◆ Work instructions:
Copy the rows below, putting "screen agent" in place of every "GUI agent" and leaving everything else unchanged.

■ ■ ■ ■

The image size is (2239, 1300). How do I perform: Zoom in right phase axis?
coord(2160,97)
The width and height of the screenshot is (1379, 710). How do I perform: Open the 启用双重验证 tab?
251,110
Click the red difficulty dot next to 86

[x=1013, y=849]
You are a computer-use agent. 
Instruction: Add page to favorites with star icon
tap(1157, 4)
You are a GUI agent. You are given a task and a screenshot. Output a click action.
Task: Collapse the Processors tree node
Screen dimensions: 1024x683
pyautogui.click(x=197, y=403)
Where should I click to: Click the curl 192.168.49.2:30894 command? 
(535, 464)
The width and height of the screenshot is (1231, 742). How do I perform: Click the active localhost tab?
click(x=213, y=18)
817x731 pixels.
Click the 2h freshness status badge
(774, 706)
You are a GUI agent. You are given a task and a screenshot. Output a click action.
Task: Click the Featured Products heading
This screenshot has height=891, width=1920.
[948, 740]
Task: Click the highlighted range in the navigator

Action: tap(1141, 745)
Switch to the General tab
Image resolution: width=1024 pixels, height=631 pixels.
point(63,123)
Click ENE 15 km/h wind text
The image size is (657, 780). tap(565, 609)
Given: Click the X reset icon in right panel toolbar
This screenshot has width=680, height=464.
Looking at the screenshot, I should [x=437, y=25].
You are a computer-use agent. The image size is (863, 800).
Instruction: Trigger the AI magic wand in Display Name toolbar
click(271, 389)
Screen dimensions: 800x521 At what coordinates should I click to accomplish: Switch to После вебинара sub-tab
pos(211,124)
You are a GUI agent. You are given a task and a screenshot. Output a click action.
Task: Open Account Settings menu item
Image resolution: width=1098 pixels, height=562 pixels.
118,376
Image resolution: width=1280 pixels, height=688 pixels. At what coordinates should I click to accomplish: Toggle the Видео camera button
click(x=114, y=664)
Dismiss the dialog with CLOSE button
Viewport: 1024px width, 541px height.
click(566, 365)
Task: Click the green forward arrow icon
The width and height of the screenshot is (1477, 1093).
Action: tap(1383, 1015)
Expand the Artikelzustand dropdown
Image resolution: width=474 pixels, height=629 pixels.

■ ■ ■ ■

◆ Task answer:
The image size is (2239, 1300). How do I perform: Zoom in right phase axis?
coord(2160,97)
The width and height of the screenshot is (1379, 710). How do I perform: Open the 启用双重验证 tab?
251,110
Click the red difficulty dot next to 86

[x=1013, y=849]
You are a computer-use agent. 
Instruction: Add page to favorites with star icon
tap(1157, 4)
You are a screen agent. You are given a task and a screenshot. Output a click action.
Task: Collapse the Processors tree node
Screen dimensions: 1024x683
pyautogui.click(x=197, y=403)
Where should I click to: Click the curl 192.168.49.2:30894 command? 
(535, 464)
The width and height of the screenshot is (1231, 742). How do I perform: Click the active localhost tab?
click(x=213, y=18)
817x731 pixels.
Click the 2h freshness status badge
(774, 706)
You are a screen agent. You are given a task and a screenshot. Output a click action.
Task: Click the Featured Products heading
This screenshot has height=891, width=1920.
[948, 740]
Task: Click the highlighted range in the navigator

Action: tap(1141, 745)
Switch to the General tab
Image resolution: width=1024 pixels, height=631 pixels.
point(63,123)
Click ENE 15 km/h wind text
The image size is (657, 780). tap(565, 609)
Given: Click the X reset icon in right panel toolbar
This screenshot has width=680, height=464.
Looking at the screenshot, I should [x=437, y=25].
You are a computer-use agent. The image size is (863, 800).
Instruction: Trigger the AI magic wand in Display Name toolbar
click(271, 389)
Screen dimensions: 800x521 At what coordinates should I click to accomplish: Switch to После вебинара sub-tab
pos(211,124)
You are a screen agent. You are given a task and a screenshot. Output a click action.
Task: Open Account Settings menu item
Image resolution: width=1098 pixels, height=562 pixels.
118,376
Image resolution: width=1280 pixels, height=688 pixels. At what coordinates should I click to accomplish: Toggle the Видео camera button
click(x=114, y=664)
Dismiss the dialog with CLOSE button
Viewport: 1024px width, 541px height.
click(566, 365)
Task: Click the green forward arrow icon
The width and height of the screenshot is (1477, 1093).
Action: tap(1383, 1015)
Expand the Artikelzustand dropdown
Image resolution: width=474 pixels, height=629 pixels.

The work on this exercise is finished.